---------- Input material ----------

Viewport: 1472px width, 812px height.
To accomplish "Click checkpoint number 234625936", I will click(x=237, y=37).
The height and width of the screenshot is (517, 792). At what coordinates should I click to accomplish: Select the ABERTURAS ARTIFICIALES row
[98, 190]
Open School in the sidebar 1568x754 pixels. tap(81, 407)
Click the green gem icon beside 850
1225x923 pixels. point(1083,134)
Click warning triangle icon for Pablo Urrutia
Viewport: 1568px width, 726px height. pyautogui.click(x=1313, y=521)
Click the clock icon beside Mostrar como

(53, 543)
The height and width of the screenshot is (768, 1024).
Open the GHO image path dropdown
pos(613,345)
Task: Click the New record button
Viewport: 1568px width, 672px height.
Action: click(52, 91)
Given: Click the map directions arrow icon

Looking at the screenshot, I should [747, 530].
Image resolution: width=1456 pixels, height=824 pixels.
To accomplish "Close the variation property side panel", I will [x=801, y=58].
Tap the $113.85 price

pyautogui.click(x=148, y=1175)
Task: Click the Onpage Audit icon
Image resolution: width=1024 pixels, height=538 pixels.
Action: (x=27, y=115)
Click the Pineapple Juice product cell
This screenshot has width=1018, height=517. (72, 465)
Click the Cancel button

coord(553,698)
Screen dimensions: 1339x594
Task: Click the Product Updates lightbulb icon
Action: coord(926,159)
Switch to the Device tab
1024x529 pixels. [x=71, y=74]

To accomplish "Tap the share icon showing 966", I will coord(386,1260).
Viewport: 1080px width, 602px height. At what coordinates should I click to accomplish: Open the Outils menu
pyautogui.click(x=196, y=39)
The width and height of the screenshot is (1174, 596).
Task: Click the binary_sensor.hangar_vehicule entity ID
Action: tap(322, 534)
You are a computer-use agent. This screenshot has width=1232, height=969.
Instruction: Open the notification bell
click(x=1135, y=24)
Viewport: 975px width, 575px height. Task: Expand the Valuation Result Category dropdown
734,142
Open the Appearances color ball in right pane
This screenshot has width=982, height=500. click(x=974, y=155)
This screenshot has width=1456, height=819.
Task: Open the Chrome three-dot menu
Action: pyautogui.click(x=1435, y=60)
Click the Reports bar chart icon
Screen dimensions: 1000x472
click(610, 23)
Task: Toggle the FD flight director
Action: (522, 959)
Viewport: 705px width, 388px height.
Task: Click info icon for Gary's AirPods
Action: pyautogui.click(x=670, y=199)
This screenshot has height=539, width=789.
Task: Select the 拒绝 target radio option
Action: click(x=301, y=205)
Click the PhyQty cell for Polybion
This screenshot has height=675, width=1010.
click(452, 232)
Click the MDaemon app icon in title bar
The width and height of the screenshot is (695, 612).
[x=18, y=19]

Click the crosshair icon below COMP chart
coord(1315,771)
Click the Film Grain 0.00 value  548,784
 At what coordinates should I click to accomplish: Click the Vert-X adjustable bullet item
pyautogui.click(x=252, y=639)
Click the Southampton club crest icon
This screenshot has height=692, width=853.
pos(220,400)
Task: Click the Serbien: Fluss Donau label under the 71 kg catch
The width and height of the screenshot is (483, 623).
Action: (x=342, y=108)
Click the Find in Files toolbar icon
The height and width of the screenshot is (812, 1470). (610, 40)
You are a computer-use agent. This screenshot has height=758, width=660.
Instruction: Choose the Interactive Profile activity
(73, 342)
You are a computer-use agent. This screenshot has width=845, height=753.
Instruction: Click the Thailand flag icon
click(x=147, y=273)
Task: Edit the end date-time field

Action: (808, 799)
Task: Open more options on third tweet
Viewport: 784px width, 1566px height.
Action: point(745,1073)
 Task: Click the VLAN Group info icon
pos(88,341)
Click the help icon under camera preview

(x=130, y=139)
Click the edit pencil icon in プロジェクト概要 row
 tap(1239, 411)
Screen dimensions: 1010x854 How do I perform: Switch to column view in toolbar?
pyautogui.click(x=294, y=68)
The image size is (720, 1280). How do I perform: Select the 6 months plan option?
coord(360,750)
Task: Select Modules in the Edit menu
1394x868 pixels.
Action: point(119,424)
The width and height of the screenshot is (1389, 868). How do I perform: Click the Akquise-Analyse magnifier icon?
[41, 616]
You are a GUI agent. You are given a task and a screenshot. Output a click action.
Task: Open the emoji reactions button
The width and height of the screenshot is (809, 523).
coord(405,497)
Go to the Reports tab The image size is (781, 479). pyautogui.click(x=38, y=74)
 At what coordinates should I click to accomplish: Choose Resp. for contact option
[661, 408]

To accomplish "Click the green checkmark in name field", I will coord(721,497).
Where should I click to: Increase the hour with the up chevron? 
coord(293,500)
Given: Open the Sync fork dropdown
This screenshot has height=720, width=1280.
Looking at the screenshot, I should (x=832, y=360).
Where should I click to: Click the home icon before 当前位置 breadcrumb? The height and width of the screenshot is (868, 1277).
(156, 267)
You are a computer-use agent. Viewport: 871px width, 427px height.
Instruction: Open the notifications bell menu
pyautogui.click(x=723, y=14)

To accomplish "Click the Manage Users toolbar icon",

----------

### Task goal
Which of the lines above hold the word "computer"? Copy each one.

### Exercise output
You are a computer-use agent. This screenshot has width=1232, height=969.
You are a computer-use agent. This screenshot has height=758, width=660.
You are a computer-use agent. This screenshot has width=845, height=753.
You are a computer-use agent. Viewport: 871px width, 427px height.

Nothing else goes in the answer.